BY Fast Company Contributor 2 MINUTE READ

Google and Samsung have joined forces to create a software platform for smartwatches and other wearables. This is a move to ramp up competition in the wearable tech arena with market leader Apple.

The move, announced at the Google developer conference in the US, means Samsung will use Google’s Wear OS for its upcoming Galaxy smartwatches instead of its own Tizen platform.

“We’re bringing the best of Wear and Tizen into a single, unified platform,” said Google Wear project director Bjorn Kilburn.

“By working together we have been able to take the strengths of each platform and combine them into an experience that has faster performance, longer battery life and more of the apps you love available for the watch.”

The combination will allow all device markets to use this platform, creating an ecosystem that could challenge Apple, the longtime leader in the smartwatch segment with about a third of the market, as Google integrates its newly acquired wearables maker Fitbit.
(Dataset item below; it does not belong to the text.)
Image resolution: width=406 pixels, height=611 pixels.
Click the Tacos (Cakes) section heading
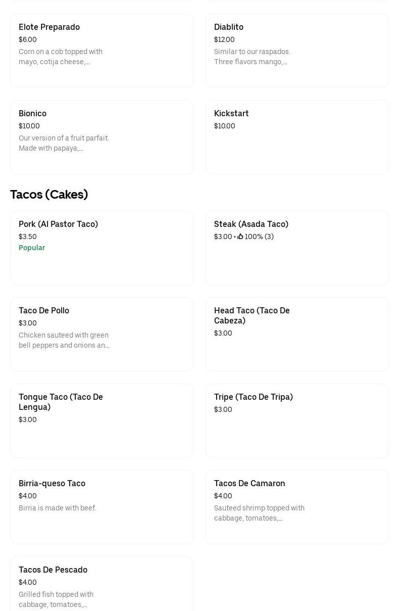(49, 195)
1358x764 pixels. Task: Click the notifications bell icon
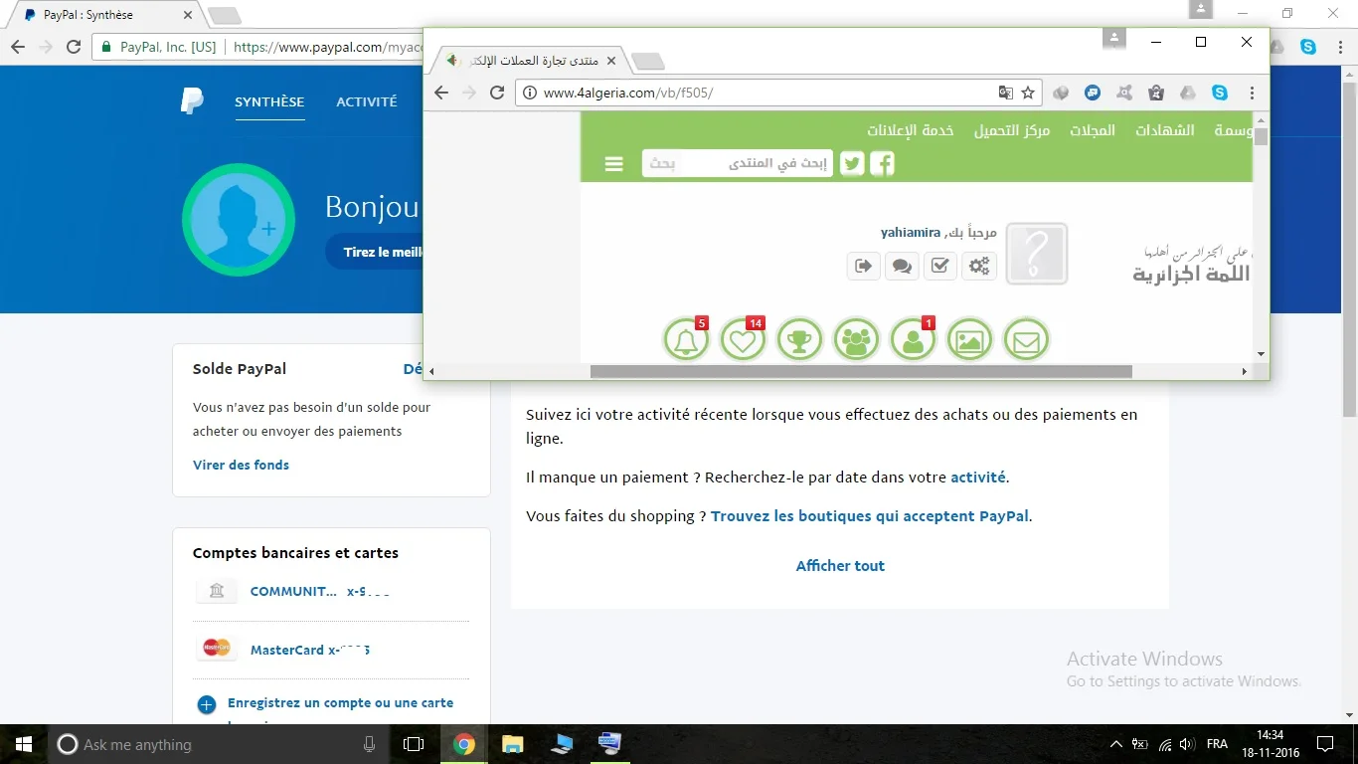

Samsung vice president Janghyun Yoon said in a separate statement the South Korean firm “constantly pursues new ways to meet the ever-changing needs of consumers,” adding, “That’s why we decided to team up with Google, to bring the best of our platforms together into one unified experience.”

The announcement came at Google’s annual developer conference, held online for a second consecutive year due to the coronavirus pandemic.

At the event, Google unveiled a series of updates and upgrades to its services including maps, search, shopping and photos, while giving a preview of its ongoing research projects.

Google offered a glimpse of its planned AI search tool which it aims to deploy more complex tasks across multiple languages.

With the so-called Multitask Unified Model, “we’re able to better understand much more complex questions and needs,” senior vice president Prabhakar Raghavan said, noting that this is “trained across 75 different languages and many different tasks at once, allowing it to develop a more comprehensive understanding of information and world knowledge than previous models.”

Google released a test version of Android 12, updating the mobile system used by some three billion devices, with increased privacy controls and personalization.

The tech giant also unveiled its new Quantum AI campus in Santa Barbara, California which will carry out research in the emerging field of quantum computing and develop its own quantum processor chips.

Chief executive Sundar Pichai announced a push on geothermal energy as part of Google’s sustainability efforts. This will include a geothermal-powered data center in Nevada and installation of “the largest geothermal pile system in North America” at its new California campus.

“We need to go beyond wind and solar and tap into sources of on-demand clear energy like geothermal,” to meet sustainability goals, Pichai said.